Licorice May Be Bad For Your Unborn Child
New research suggests that eating excessive amounts of black licorice may have adverse consequences on the mental health and behavior of your unborn child. The findings, published in the American Journal of Epidemiology, found that when mothers consumed large quantities of black licorice while they were pregnant, the children performed at a lower level on cognitive tests and were more prone to behavior issues like hyperactivity and ADHD.
The study focused on mothers in Finland, where licorice consumption among young women is common. Their children were subsequently tested on a series of cognitive functions, including vocabulary, memory, and spatial awareness. What they found was that children whose mothers ate more than 100g of pure licorice, per week were more prone to behavioral problems and more likely to have lower intelligence levels, prompting the authors to go so far as to recommend that expectant mothers avoid large quantities of the confection.
Researcher believe the reason that black licorice might have its negative impact is because it has high levels of the compound glycyrrhizin, which is the odorless, sweet tasting component of licorice root that is 30-50 times sweeter than sugar. It is believed to influence hypertension and edema (water retention), as well as lower testosterone levels in males. Glycyrrhizin is also thought to compromise the protective quality of the placenta and allow for the transfer of stress hormones between mother and child.

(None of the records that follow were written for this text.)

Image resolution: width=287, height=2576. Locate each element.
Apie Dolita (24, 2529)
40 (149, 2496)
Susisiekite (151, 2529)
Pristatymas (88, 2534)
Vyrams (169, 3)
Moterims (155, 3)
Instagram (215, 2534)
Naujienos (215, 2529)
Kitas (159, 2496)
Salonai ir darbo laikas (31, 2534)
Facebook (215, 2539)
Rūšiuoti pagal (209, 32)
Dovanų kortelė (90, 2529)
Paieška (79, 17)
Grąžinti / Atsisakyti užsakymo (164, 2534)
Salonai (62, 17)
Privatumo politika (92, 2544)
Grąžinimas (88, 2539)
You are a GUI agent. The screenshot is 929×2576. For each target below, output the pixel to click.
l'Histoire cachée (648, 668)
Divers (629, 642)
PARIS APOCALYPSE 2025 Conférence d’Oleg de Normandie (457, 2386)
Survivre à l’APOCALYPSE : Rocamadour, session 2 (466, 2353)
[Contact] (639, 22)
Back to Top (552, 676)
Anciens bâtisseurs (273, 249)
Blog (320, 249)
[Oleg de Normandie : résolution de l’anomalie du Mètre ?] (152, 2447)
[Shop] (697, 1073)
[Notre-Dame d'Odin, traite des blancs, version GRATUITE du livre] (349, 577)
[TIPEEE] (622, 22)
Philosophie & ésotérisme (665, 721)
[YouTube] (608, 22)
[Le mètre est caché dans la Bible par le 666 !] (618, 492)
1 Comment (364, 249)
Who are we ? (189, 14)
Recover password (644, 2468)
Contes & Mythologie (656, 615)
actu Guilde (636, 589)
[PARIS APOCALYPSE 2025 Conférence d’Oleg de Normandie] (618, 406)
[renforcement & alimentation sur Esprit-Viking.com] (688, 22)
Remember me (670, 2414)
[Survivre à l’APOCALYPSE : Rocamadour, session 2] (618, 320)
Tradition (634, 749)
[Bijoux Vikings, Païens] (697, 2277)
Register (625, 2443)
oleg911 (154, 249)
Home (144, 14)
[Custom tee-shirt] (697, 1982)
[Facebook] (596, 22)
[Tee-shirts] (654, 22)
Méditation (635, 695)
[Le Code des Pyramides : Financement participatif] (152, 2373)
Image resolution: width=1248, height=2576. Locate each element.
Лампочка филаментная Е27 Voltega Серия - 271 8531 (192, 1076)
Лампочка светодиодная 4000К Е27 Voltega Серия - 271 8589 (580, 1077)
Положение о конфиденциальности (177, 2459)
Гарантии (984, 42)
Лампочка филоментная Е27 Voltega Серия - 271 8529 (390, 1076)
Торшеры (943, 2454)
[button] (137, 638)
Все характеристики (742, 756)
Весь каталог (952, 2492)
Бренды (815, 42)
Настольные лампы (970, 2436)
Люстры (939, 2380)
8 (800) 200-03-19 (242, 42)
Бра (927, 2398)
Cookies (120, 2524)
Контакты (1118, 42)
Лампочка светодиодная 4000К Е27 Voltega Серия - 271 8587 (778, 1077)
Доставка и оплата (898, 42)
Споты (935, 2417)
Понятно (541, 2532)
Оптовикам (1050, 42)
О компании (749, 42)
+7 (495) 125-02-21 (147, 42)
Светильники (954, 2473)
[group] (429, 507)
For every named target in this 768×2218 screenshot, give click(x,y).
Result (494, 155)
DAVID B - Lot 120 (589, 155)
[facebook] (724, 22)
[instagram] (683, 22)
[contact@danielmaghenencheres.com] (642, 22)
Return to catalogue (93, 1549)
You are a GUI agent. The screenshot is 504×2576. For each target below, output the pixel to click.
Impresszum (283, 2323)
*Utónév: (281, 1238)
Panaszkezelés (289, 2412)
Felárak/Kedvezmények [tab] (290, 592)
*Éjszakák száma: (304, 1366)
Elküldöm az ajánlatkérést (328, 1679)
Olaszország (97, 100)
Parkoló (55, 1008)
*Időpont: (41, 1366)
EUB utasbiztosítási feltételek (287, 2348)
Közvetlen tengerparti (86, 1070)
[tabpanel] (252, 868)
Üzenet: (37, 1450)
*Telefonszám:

Stress hormones, or glucocorticoids, are blamed for a vast array of problems during pregnancy. In fact, it has been postulated that high levels of these hormones can reduce the chances that a woman will conceive, and increases the likelihood of a miscarriage. They are also linked to higher rates of premature births as well as low birth rates. And finally, they are believed to negatively impact fetal brain development. This effect can in turn lead to behavioral problems as the child grows.
In the United States, glycyrrhizin is considered safe as a flavoring agent, though the European Union encourages people to limit their daily consumption to no more than 100mg (or 50g of licorice) per day. In Japan, glycyrrhizin is a common sweetener, but the government recommends that its citizens consume no more than 200mg per day.
Just a little food for thought if you are expecting a child and enjoy eating licorice. While the actual connection between licorice and developmental issues in your child may not be completely definitive, the evidence is striking enough to make one stop and think about it. If you have any questions or concerns, speak with your physician.